OS Jobs fail with FAULT_OTHER and User-Service Communication Errors | U02000495 / U02000186
search cancel

OS Jobs fail with FAULT_OTHER and User-Service Communication Errors | U02000495 / U02000186

book

Article ID: 418247

calendar_today

Updated On:

Products

CA Automic Workload Automation - Automation Engine CA Automic One Automation Automic SaaS

Issue/Introduction

Linux and UNIX Java-based Agents running versions prior to 24.4.2+hf3 may sporadically fail to start jobs with a FAULT_OTHER status. The Agent trace (tcp/ip=9) shows a sequence of errors indicating a User-Service shutdown coinciding precisely with a new job start request (USOPEN or USLOGON), leading to a java.io.IOException when attempting to open the job report file. This issue is a timing-based defect related to the User-Service's idle-timeout period.

When this issue occurs, the Agent log will contain a sequence of messages similar to the following, happening almost simultaneously (within the same millisecond):

  • Jobs fail with a FAULT_OTHER ("Start not possible. Other error.") status.
  • The agent log records the following error messages sporadically:
    • U02000495 Communication to UserService 'UserServiceDriver [user=..., pid=...]' for request 'USOPEN' failed, reason: 'null'.
      • The above may also show USLOGIN instead of USOPEN
    • U02000496 User-Service 'UserServiceDriver [user=..., pid=...]' shutdown has been initiated.
    • U02003083 User-Service for User '...' with PID: '...' ended.
    • U02000186 Report file '/path/to/report.TXT' for Job '...' cannot be opened. Error: 'java.io.IOException Failed to open file: /path/to/report.TXT'.
      • The above may also show Error: 'java.io.IOException Failed to logon child driver for user '...''

This typically affects jobs that run frequently (e.g., every 30 minutes, which matches the default idle timeout) and is non-reproducible on demand, happening only sporadically.

Environment

All versions of Agent OS Java prior to 24.4.2 HF3 where this specific issue may occur.

Cause

Defect ID: DE176564

This is caused by a timing issue within the Agent's User-Service handling. The Agent is unable to start a new I/O operation (like a job request) if the specific User-Service program has reached its idle-timeout (default 30 minutes) and is in the process of shutting down.
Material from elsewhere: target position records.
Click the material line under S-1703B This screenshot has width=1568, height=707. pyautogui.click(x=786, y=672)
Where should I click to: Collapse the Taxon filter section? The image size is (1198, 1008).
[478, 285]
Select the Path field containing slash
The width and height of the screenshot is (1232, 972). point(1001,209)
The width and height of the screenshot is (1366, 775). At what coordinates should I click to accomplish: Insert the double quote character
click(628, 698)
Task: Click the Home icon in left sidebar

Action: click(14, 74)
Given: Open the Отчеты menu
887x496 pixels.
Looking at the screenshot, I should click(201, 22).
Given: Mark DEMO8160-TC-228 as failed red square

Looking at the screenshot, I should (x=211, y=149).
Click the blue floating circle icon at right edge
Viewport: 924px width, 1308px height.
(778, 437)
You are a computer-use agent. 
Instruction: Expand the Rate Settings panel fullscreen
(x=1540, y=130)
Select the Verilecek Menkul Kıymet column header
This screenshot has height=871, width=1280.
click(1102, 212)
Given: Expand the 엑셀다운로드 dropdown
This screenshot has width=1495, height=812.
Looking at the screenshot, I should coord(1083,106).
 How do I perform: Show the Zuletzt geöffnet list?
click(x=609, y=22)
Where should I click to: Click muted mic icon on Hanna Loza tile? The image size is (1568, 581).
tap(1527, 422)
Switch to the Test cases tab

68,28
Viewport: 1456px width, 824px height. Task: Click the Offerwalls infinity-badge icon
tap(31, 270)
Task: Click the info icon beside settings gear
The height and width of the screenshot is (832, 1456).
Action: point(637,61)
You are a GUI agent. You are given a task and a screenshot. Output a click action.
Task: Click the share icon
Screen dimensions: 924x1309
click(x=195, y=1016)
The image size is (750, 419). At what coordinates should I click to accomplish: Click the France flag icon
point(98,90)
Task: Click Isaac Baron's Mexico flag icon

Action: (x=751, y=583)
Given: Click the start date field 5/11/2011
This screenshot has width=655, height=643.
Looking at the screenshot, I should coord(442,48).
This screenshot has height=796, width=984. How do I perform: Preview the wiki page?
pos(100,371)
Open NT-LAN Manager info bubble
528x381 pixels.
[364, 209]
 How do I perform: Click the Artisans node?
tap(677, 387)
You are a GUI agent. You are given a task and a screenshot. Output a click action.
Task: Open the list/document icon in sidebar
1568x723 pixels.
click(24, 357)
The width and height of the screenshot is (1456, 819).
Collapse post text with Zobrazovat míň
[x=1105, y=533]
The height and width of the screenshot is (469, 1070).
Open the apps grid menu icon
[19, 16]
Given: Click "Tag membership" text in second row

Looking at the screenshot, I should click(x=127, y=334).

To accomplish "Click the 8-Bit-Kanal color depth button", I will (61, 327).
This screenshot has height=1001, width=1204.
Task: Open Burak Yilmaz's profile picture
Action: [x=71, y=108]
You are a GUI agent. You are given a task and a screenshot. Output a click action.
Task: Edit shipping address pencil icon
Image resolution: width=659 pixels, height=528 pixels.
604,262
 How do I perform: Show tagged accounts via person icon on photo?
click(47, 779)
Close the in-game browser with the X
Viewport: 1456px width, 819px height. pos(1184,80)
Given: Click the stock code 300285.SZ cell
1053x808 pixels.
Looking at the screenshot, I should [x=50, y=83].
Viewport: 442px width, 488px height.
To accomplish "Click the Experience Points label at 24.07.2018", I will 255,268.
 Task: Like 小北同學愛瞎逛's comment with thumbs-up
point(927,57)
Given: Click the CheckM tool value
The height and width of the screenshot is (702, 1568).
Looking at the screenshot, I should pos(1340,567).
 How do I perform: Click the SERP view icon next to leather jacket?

If a job start request (USOPEN) arrives in the same millisecond that the User-Service initiates its shutdown (U02000496), the request fails with a communication error (U02000495). The Agent logic fails to handle this shutdown scenario gracefully, meaning it does not automatically re-route the job start request to a new User-Service process, resulting in the job failing with FAULT_OTHER.

Resolution

This defect has been resolved in the following Agent versions:

  • Agent Version 24.4.2 + Hotfix 3 (24.4.2+HF3)

  • Agent Version 24.4.3

Customers should upgrade the affected Linux/UNIX Agents to version 24.4.2+HF3 or later to ensure the Agent correctly handles User-Service shutdown and starts a new User-Service process for incoming job requests.